As noted by that Mother Jones critic, all of this stuff sounds like something out of a movie. But Phillips can’t help embellishing the story in ways that sometimes pushes War Dogs past the point of believability. An occasionally funny sequence finds David and Efraim personally driving thousands of Beretta pistols through Iraq’s “Triangle of Death” after the guns get confiscated in Jordan. (According to Lawson’s article, the partners failed to deliver the guns and defaulted on the contract.) To ramp up the stakes, he also gives the movie an ominous framing sequence right out of Martin Scorsese’s Casino, with Teller’s David held up at gunpoint by angry Albanians.

At 32, Hill is way too old for his part, but he makes a compulsively watchable criminal.

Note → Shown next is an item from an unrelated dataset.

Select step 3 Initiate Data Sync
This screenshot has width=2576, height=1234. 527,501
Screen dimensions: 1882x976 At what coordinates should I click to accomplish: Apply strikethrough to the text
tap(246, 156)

In contrast to the bad guys in something like Suicide Squad, whose villainy was largely justified with tragic or sympathetic backstories, Hill’s Efraim is a complete and unapologetic scoundrel. Vulgar, amoral, and totally remorseless, his Efraim is loyal to no one and nothing except his own bank account. But in the tradition of compelling cinema villains like Gordon Gekko and Hannibal Lecter, there’s something alluring about him too. He knows what he is and he makes no excuses for himself. Efraim has an unforgettable, infectious laugh; high and soft, like air leaking slowly from a balloon. It’s very easy to see why the real David followed this guy into some very poor decisions.

It’s easy to see why Phillips was drawn to him as well. As the man who made Old School and The Hangover series, Phillips is the king of movies about men of limited intelligence and limitless ability to get into trouble. For a guy like that, finding this story must have felt like a gift from God. If Phillips and his screenwriters had simply invented these guys and their improbable rise to the top of the American military supply chain, no one would have believed it. In this case, reality did the heavy lifting.